Queste lesioni possono causare dolore, gonfiore, rigidità e debolezza dei muscoli quadricipiti e possono avere un impatto significativo sulla capacità di una persona di svolgere le attività della vita quotidiana e di partecipare a sport o altre attività fisiche. Una diagnosi e un trattamento adeguati, compresi esercizi di riabilitazione mirati, sono essenziali per un recupero ottimale.
Benefici degli esercizi di riabilitazione per le lesioni al quadricipite
Gli esercizi di riabilitazione e mobilità sono fondamentali per le lesioni dei muscoli quadricipiti perché aiutano a ripristinare la forza, la flessibilità e la gamma di movimenti dei muscoli colpiti.
Alcuni dei benefici dell'esecuzione di questi esercizi sono:
- Aumento della forza muscolare: Gli esercizi di riabilitazione possono aiutare a rafforzare i muscoli quadricipiti, riducendo il dolore e migliorando la funzionalità.
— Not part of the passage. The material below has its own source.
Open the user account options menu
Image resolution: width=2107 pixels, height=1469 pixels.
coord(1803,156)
- Miglioramento della flessibilità e della gamma di movimenti: L'esecuzione di esercizi di mobilità può contribuire a migliorare la flessibilità e l'ampiezza di movimento dei muscoli quadricipiti, prevenendo così futuri infortuni.
- Riduzione del dolore e del gonfiore: Gli esercizi di riabilitazione possono contribuire a ridurre il dolore e il gonfiore nella zona interessata, favorendo il flusso sanguigno e riducendo l'infiammazione.
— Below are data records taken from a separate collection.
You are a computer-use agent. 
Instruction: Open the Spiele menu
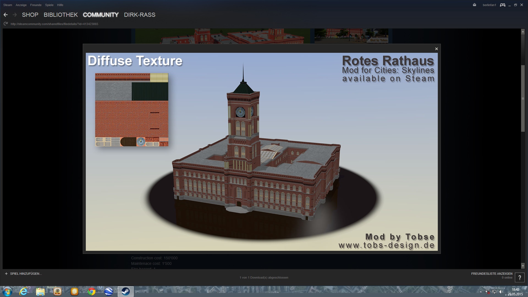49,5
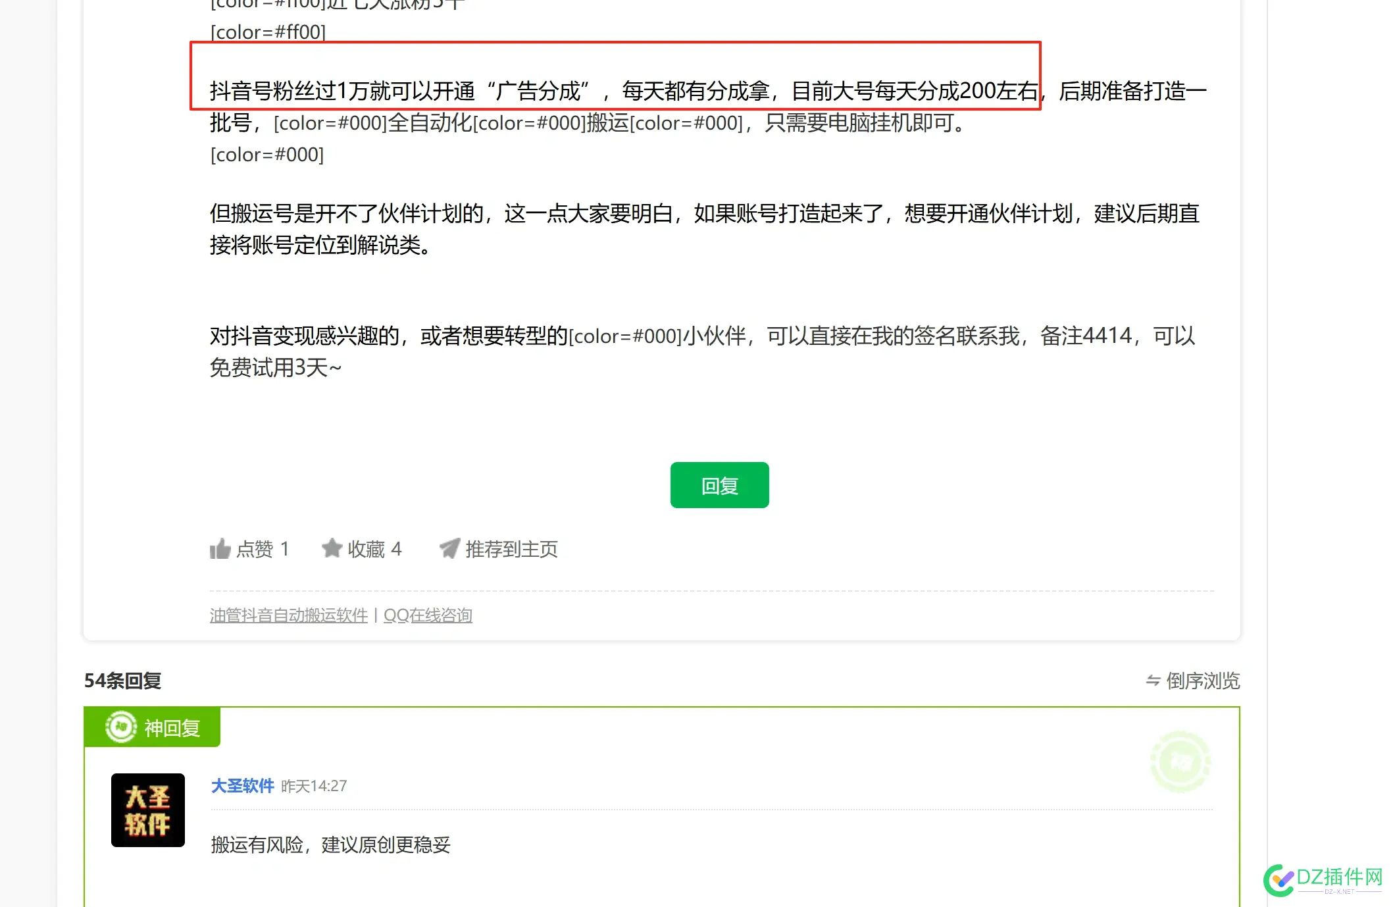Click the green medal icon on 神回复 badge
Viewport: 1395px width, 907px height.
[x=120, y=727]
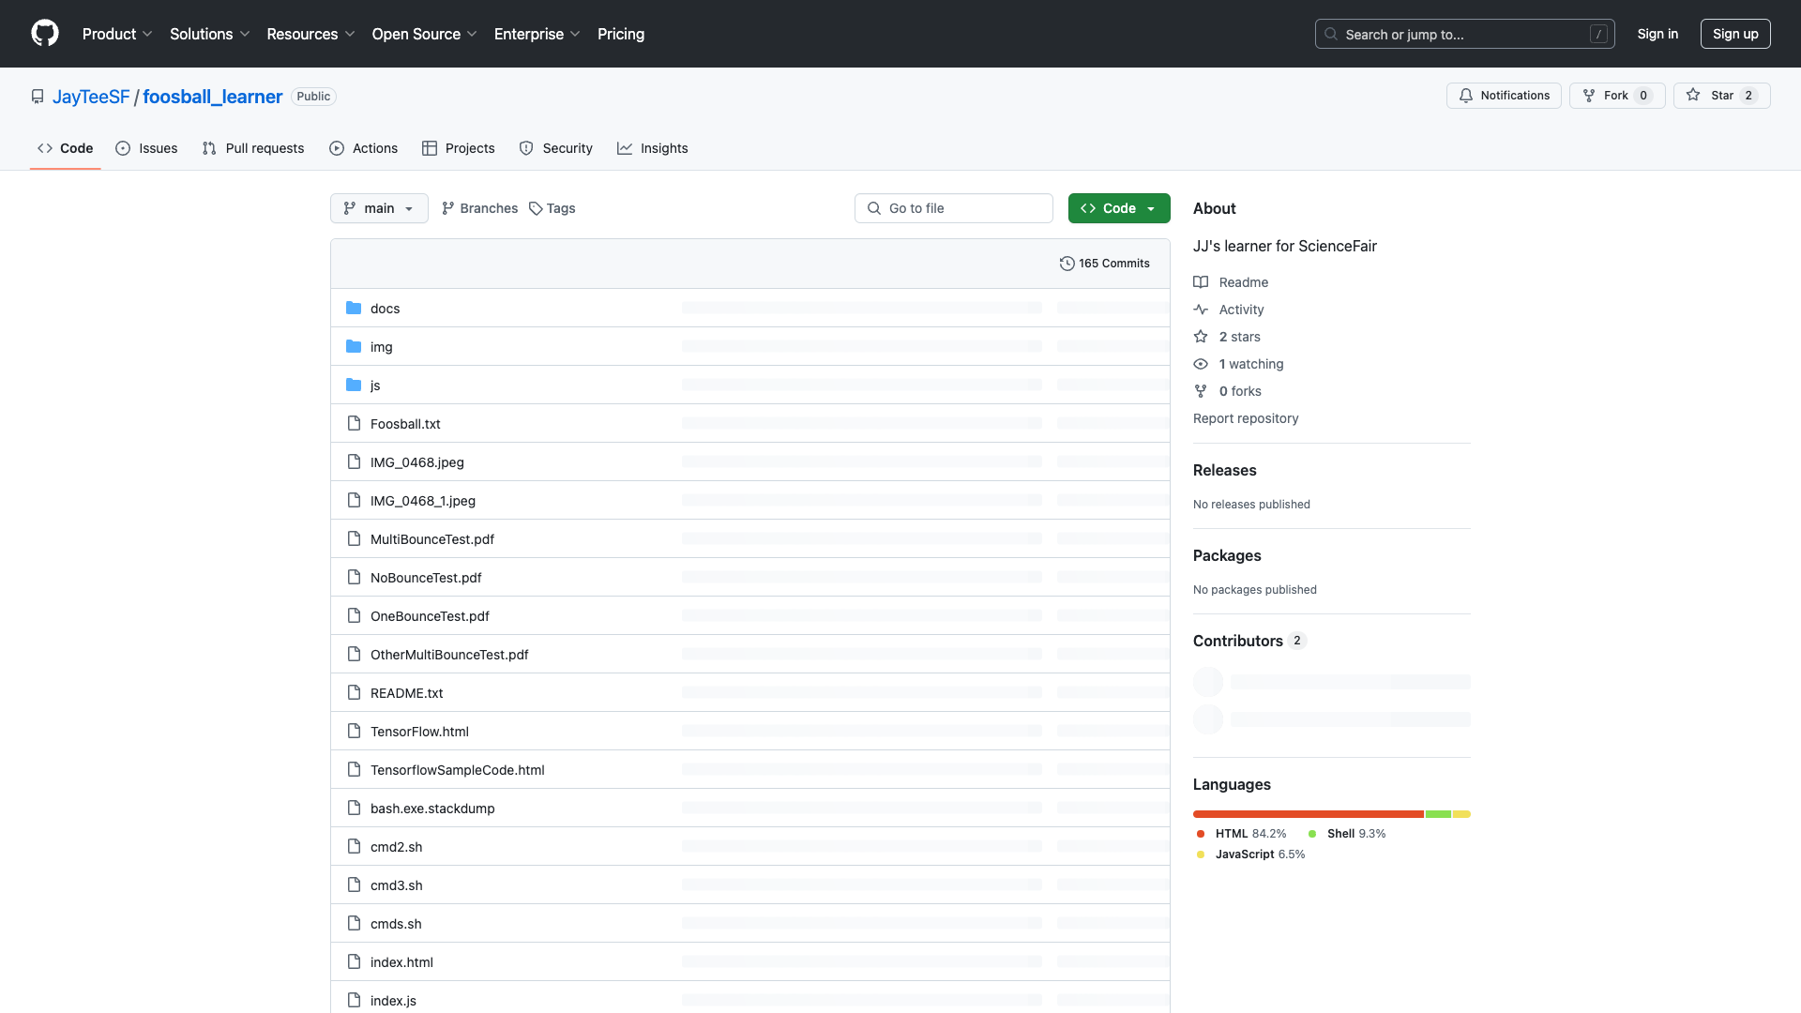1801x1013 pixels.
Task: Click the Sign up button
Action: [1734, 34]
- Miglioramento dell'equilibrio e della stabilità: Gli esercizi di riabilitazione dei quadricipiti possono contribuire a migliorare l'equilibrio e la stabilità, riducendo il rischio di cadute e di ulteriori lesioni.
- Miglioramento delle prestazioni atletiche: L'esecuzione di esercizi di riabilitazione e mobilità può aiutare gli atleti a tornare al loro sport con una forza e una mobilità migliori, riducendo il rischio di un nuovo infortunio.